Subchannel of CHNU-DT
| Channel | Res. | Short name | Programming |
|---|---|---|---|
| 66.1 | 1080i |  | Joytv |

===Spectrum repacking===
In April 2017, Industry Canada posted new channel assignments for stations as a result of spectrum repacking due to the U.S. 600 MHz spectrum auction. In under five years, CHNU-DT will move to channel 24, which as of April 2017, is occupied by K24IC-D, a translator of KBTC-TV in Bellingham, Washington.

===Analog-to-digital conversion===
The CRTC granted approval for CHNU to broadcast a digital signal on UHF channel 47 with a stronger transmitter from Abbotsford that would cover most of the Lower Mainland, doubling its coverage area in comparison to that of its analog transmitter. CHNU flash cut its digital signal into operation on UHF channel 47, on August 31, 2011, the official date on which Canadian television stations in CRTC-designated mandatory markets transitioned from analog to digital broadcasts (the allocation was previously occupied by the pre-transition digital signal of Citytv O&O sister CKVU (channel 10)). Digital television receivers display CHNU-DT's virtual channel as its analog-era UHF channel 66, which was among the high band UHF channels (52–69) that were removed from broadcasting use as a result of the transition.

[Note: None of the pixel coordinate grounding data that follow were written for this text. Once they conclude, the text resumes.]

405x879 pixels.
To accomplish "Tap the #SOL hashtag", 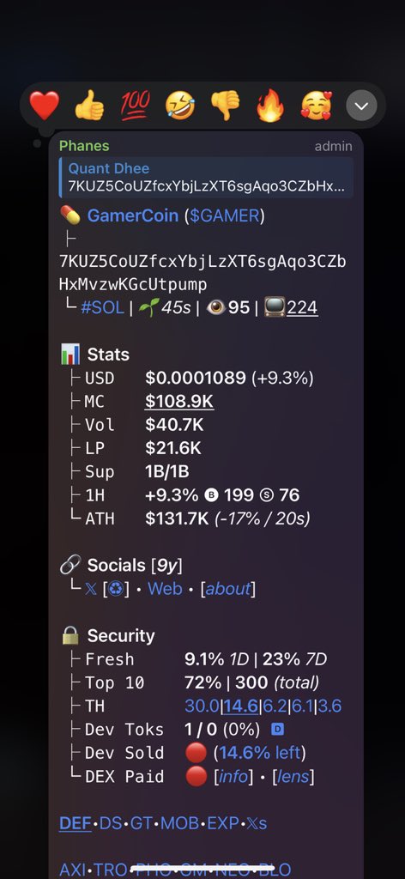I will [102, 308].
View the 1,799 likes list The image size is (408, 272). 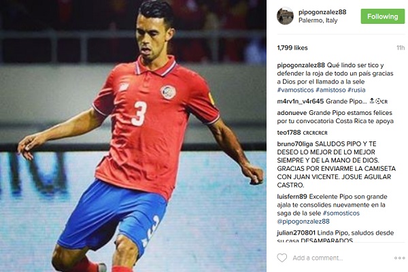[x=292, y=48]
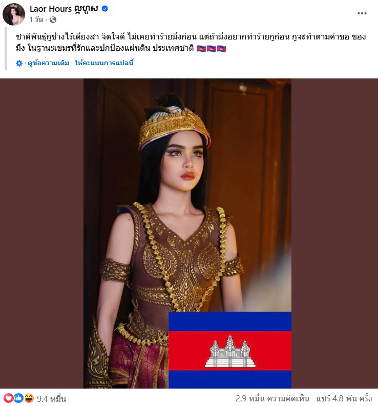Click 'ให้คะแนนการแปลนี้' to rate translation
Viewport: 378px width, 406px height.
(x=104, y=63)
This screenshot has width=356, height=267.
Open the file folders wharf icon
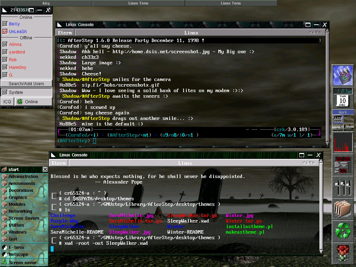[x=343, y=209]
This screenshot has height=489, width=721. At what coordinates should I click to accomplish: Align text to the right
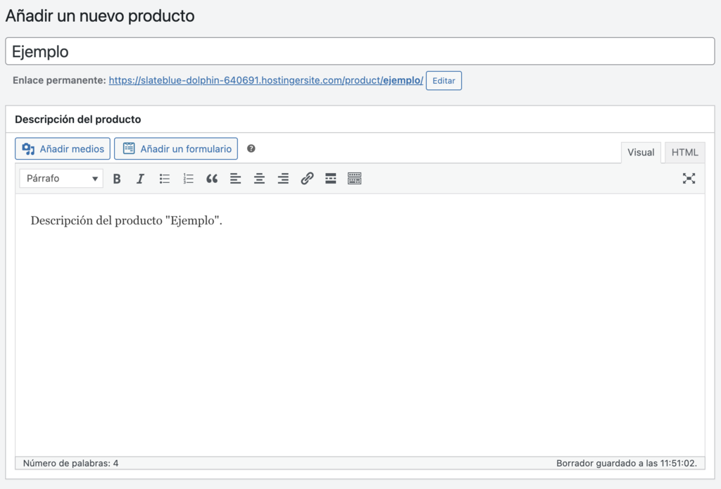(283, 178)
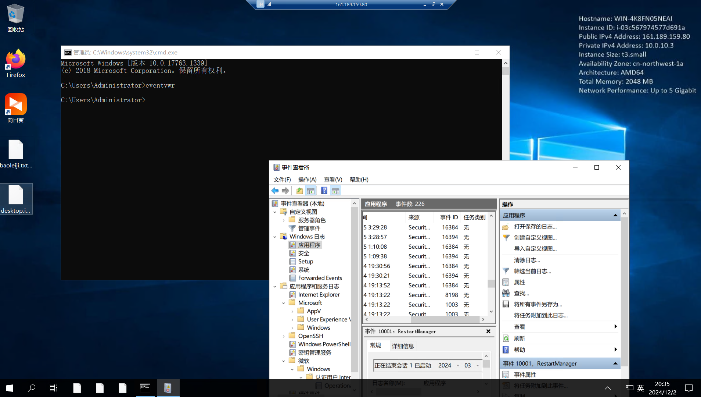Click the blue help question mark toolbar icon
Viewport: 701px width, 397px height.
click(x=324, y=191)
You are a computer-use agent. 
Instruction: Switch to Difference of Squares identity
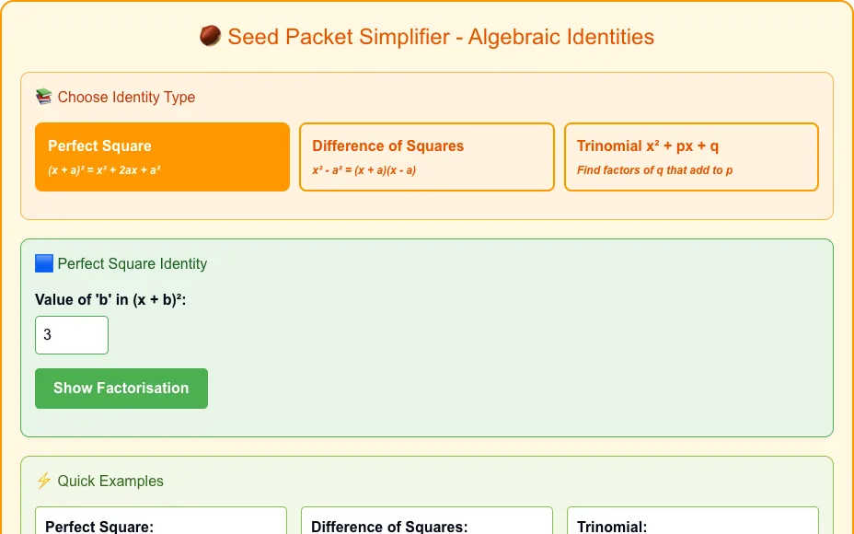(427, 157)
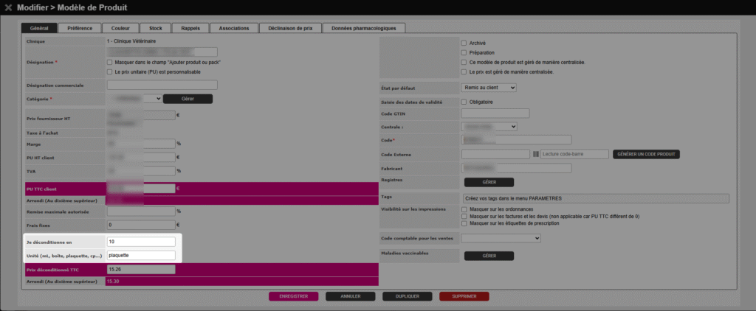756x311 pixels.
Task: Close the Modèle de Produit dialog with X
Action: point(8,7)

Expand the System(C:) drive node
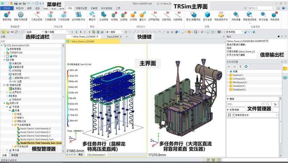click(x=228, y=75)
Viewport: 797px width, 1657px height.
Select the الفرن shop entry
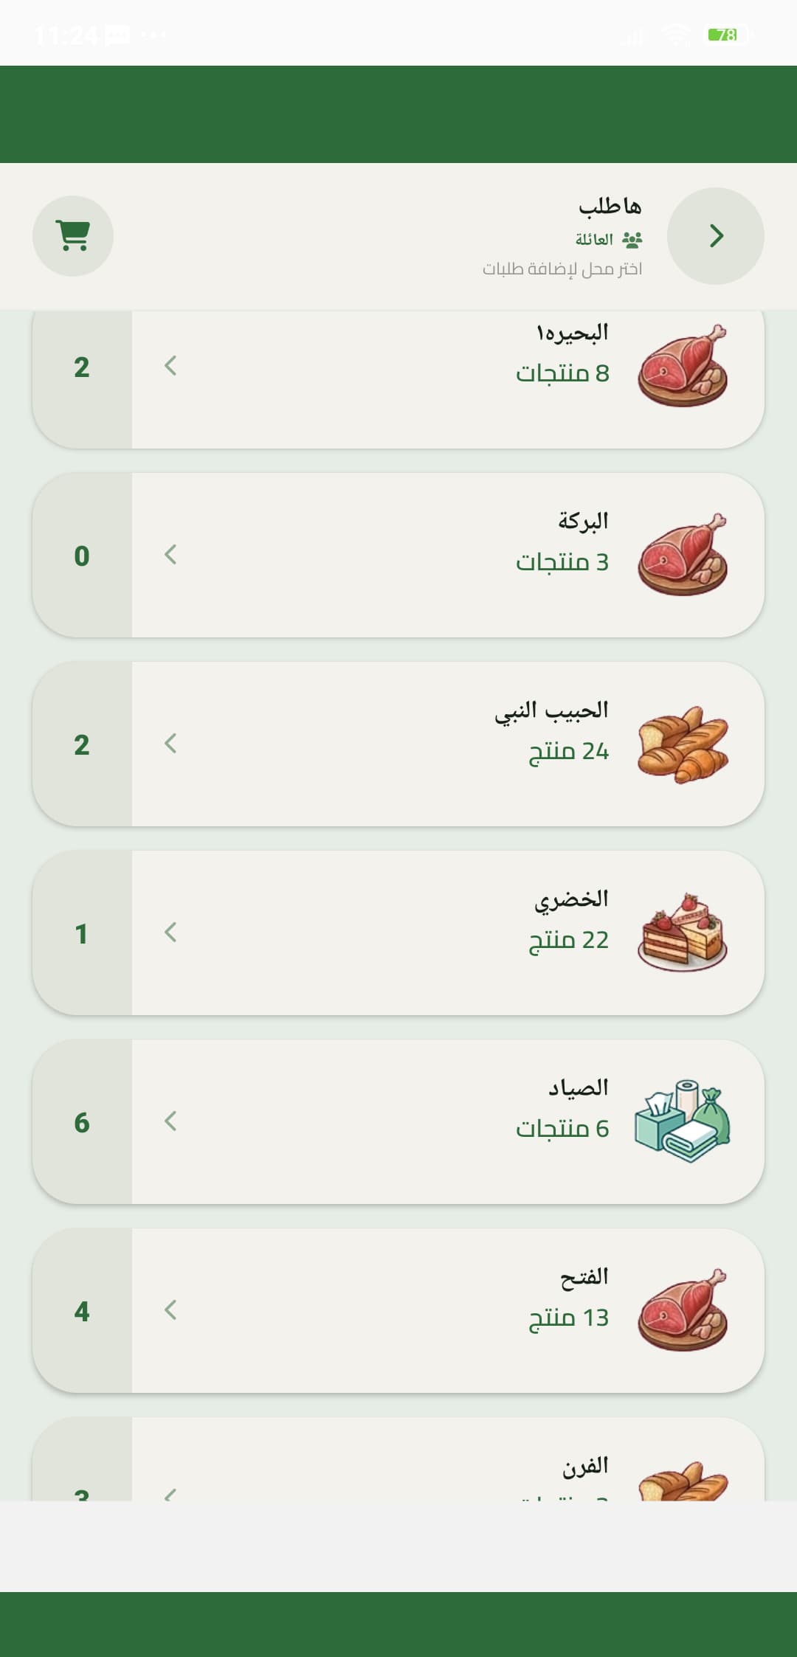point(399,1459)

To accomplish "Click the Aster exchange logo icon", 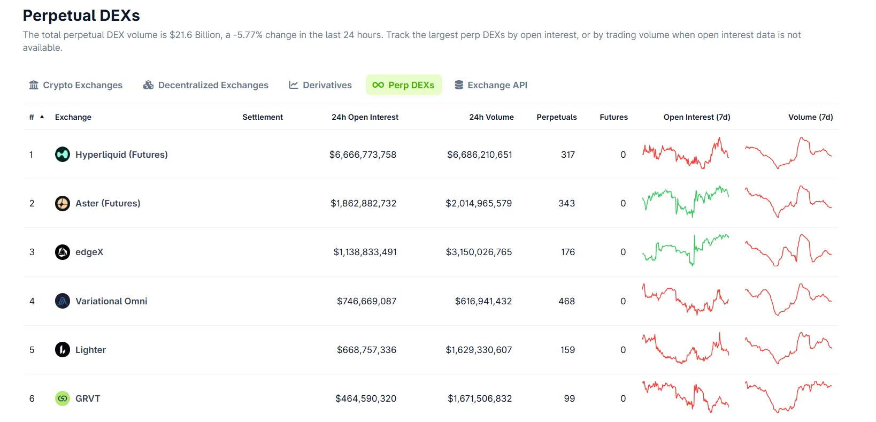I will click(63, 203).
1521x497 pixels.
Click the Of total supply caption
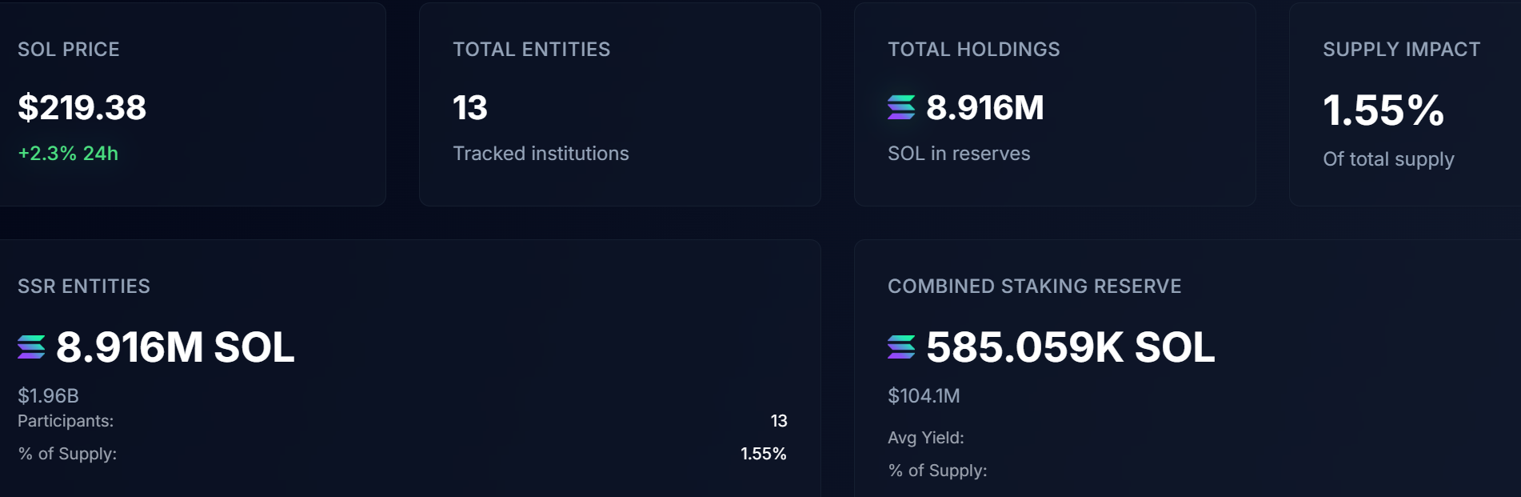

The CRTC also approved a digital transmitter to serve as a rebroadcaster for CHNU on UHF channel 21 in Victoria, also with a greater coverage area. Although the station is based out of Surrey, British Columbia, the transmitter tower was located in Abbotsford and analog broadcasts were at an insufficient power level to be viewed in many Greater Vancouver municipalities, including the city of Vancouver proper. According to the station's website, CHNU primarily targets viewers in the Fraser Valley, Vancouver and Victoria.